Records from a data collection
'''

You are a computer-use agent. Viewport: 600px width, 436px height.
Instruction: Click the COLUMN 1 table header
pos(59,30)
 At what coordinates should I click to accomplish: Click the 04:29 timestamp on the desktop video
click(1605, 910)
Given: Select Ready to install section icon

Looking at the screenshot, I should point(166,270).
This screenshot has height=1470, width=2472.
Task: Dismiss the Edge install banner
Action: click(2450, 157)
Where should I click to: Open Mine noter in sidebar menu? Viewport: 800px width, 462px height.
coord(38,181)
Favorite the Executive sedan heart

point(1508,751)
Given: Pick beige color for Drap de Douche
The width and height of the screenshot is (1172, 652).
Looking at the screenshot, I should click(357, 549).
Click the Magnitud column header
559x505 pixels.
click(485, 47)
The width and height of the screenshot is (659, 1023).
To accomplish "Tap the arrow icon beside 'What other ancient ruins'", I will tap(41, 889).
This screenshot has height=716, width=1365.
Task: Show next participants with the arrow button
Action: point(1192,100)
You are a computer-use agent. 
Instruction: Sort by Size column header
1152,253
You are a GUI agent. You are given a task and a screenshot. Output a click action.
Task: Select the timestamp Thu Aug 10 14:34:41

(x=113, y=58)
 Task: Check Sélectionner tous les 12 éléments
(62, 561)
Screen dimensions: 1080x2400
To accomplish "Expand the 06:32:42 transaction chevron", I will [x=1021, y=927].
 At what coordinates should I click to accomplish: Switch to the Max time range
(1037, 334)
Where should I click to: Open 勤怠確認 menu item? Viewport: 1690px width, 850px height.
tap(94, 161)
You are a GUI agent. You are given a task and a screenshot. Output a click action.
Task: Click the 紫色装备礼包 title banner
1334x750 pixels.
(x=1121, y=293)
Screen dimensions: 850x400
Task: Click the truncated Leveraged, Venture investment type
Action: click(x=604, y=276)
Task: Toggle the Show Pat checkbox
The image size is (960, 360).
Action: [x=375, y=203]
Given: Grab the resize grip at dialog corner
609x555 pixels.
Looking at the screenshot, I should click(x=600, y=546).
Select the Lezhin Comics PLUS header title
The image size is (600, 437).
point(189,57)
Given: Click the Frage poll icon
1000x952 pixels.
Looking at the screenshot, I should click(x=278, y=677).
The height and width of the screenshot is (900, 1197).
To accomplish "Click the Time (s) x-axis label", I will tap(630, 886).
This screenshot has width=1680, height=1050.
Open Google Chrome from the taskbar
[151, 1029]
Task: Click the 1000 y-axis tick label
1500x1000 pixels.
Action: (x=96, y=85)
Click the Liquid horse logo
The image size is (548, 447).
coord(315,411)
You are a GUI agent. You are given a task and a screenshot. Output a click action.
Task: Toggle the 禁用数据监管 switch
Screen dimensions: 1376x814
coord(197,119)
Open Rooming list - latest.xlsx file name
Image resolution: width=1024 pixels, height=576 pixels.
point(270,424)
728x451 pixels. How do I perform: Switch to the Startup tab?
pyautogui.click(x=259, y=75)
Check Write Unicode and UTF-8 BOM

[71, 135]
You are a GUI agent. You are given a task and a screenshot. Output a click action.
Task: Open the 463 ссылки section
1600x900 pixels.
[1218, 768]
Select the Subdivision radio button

'''

### GIVEN EXERCISE
Print all of the data above again, line for line, with nothing changed.

### WRITTEN RESPONSE
You are a computer-use agent. Viewport: 600px width, 436px height.
Instruction: Click the COLUMN 1 table header
pos(59,30)
 At what coordinates should I click to accomplish: Click the 04:29 timestamp on the desktop video
click(1605, 910)
Given: Select Ready to install section icon

Looking at the screenshot, I should point(166,270).
This screenshot has height=1470, width=2472.
Task: Dismiss the Edge install banner
Action: click(2450, 157)
Where should I click to: Open Mine noter in sidebar menu? Viewport: 800px width, 462px height.
coord(38,181)
Favorite the Executive sedan heart

point(1508,751)
Given: Pick beige color for Drap de Douche
The width and height of the screenshot is (1172, 652).
Looking at the screenshot, I should click(357, 549).
Click the Magnitud column header
559x505 pixels.
click(485, 47)
The width and height of the screenshot is (659, 1023).
To accomplish "Tap the arrow icon beside 'What other ancient ruins'", I will tap(41, 889).
This screenshot has height=716, width=1365.
Task: Show next participants with the arrow button
Action: point(1192,100)
You are a computer-use agent. 
Instruction: Sort by Size column header
1152,253
You are a GUI agent. You are given a task and a screenshot. Output a click action.
Task: Select the timestamp Thu Aug 10 14:34:41

(x=113, y=58)
 Task: Check Sélectionner tous les 12 éléments
(62, 561)
Screen dimensions: 1080x2400
To accomplish "Expand the 06:32:42 transaction chevron", I will [x=1021, y=927].
 At what coordinates should I click to accomplish: Switch to the Max time range
(1037, 334)
Where should I click to: Open 勤怠確認 menu item? Viewport: 1690px width, 850px height.
tap(94, 161)
You are a GUI agent. You are given a task and a screenshot. Output a click action.
Task: Click the 紫色装备礼包 title banner
1334x750 pixels.
(x=1121, y=293)
Screen dimensions: 850x400
Task: Click the truncated Leveraged, Venture investment type
Action: click(x=604, y=276)
Task: Toggle the Show Pat checkbox
The image size is (960, 360).
Action: [x=375, y=203]
Given: Grab the resize grip at dialog corner
609x555 pixels.
Looking at the screenshot, I should click(x=600, y=546).
Select the Lezhin Comics PLUS header title
The image size is (600, 437).
point(189,57)
Given: Click the Frage poll icon
1000x952 pixels.
Looking at the screenshot, I should click(x=278, y=677).
The height and width of the screenshot is (900, 1197).
To accomplish "Click the Time (s) x-axis label", I will tap(630, 886).
This screenshot has width=1680, height=1050.
Open Google Chrome from the taskbar
[151, 1029]
Task: Click the 1000 y-axis tick label
1500x1000 pixels.
Action: (x=96, y=85)
Click the Liquid horse logo
The image size is (548, 447).
coord(315,411)
You are a GUI agent. You are given a task and a screenshot. Output a click action.
Task: Toggle the 禁用数据监管 switch
Screen dimensions: 1376x814
coord(197,119)
Open Rooming list - latest.xlsx file name
Image resolution: width=1024 pixels, height=576 pixels.
point(270,424)
728x451 pixels. How do I perform: Switch to the Startup tab?
pyautogui.click(x=259, y=75)
Check Write Unicode and UTF-8 BOM

[71, 135]
You are a GUI agent. You are given a task and a screenshot. Output a click action.
Task: Open the 463 ссылки section
1600x900 pixels.
[1218, 768]
Select the Subdivision radio button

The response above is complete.